Set exercise:
Please copy every line of all the records below word for word, without changing anything.

▼▼▼

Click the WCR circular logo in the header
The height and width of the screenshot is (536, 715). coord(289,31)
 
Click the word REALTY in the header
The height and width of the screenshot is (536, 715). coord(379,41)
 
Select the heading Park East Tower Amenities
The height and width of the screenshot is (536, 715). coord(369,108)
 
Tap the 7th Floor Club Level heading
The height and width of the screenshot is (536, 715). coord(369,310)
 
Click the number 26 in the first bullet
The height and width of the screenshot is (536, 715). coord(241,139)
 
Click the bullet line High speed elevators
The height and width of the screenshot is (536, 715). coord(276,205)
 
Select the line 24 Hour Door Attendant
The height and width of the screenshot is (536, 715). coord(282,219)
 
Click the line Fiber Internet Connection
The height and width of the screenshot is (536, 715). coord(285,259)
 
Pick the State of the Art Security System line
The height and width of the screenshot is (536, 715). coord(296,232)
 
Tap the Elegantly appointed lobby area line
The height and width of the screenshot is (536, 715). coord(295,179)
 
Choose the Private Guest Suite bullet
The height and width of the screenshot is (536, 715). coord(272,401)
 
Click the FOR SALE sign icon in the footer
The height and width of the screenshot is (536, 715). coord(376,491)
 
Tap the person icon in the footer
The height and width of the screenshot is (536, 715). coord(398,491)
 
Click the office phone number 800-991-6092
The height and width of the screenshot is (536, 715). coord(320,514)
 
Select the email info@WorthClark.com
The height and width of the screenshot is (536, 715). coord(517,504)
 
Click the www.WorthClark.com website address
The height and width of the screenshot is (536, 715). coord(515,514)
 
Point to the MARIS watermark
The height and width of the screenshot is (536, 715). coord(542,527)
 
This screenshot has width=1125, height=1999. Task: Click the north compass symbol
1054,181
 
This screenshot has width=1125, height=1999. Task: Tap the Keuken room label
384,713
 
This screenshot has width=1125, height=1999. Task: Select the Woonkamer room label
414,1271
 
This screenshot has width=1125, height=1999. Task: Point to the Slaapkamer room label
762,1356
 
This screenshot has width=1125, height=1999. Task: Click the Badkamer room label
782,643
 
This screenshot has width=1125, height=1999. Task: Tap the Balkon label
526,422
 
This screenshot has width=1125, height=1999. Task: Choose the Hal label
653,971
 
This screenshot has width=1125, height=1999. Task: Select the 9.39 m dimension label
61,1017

▲▲▲

Result for this exercise:
Click the WCR circular logo in the header
The height and width of the screenshot is (536, 715). coord(289,31)
 
Click the word REALTY in the header
The height and width of the screenshot is (536, 715). coord(379,41)
 
Select the heading Park East Tower Amenities
The height and width of the screenshot is (536, 715). coord(369,108)
 
Tap the 7th Floor Club Level heading
The height and width of the screenshot is (536, 715). coord(369,310)
 
Click the number 26 in the first bullet
The height and width of the screenshot is (536, 715). coord(241,139)
 
Click the bullet line High speed elevators
The height and width of the screenshot is (536, 715). coord(276,205)
 
Select the line 24 Hour Door Attendant
The height and width of the screenshot is (536, 715). coord(282,219)
 
Click the line Fiber Internet Connection
The height and width of the screenshot is (536, 715). coord(285,259)
 
Pick the State of the Art Security System line
The height and width of the screenshot is (536, 715). coord(296,232)
 
Tap the Elegantly appointed lobby area line
The height and width of the screenshot is (536, 715). coord(295,179)
 
Choose the Private Guest Suite bullet
The height and width of the screenshot is (536, 715). coord(272,401)
 
Click the FOR SALE sign icon in the footer
The height and width of the screenshot is (536, 715). coord(376,491)
 
Tap the person icon in the footer
The height and width of the screenshot is (536, 715). coord(398,491)
 
Click the office phone number 800-991-6092
The height and width of the screenshot is (536, 715). coord(320,514)
 
Select the email info@WorthClark.com
The height and width of the screenshot is (536, 715). coord(517,504)
 
Click the www.WorthClark.com website address
The height and width of the screenshot is (536, 715). coord(515,514)
 
Point to the MARIS watermark
The height and width of the screenshot is (536, 715). coord(542,527)
 
This screenshot has width=1125, height=1999. Task: Click the north compass symbol
1054,181
 
This screenshot has width=1125, height=1999. Task: Tap the Keuken room label
384,713
 
This screenshot has width=1125, height=1999. Task: Select the Woonkamer room label
414,1271
 
This screenshot has width=1125, height=1999. Task: Point to the Slaapkamer room label
762,1356
 
This screenshot has width=1125, height=1999. Task: Click the Badkamer room label
782,643
 
This screenshot has width=1125, height=1999. Task: Tap the Balkon label
526,422
 
This screenshot has width=1125, height=1999. Task: Choose the Hal label
653,971
 
This screenshot has width=1125, height=1999. Task: Select the 9.39 m dimension label
61,1017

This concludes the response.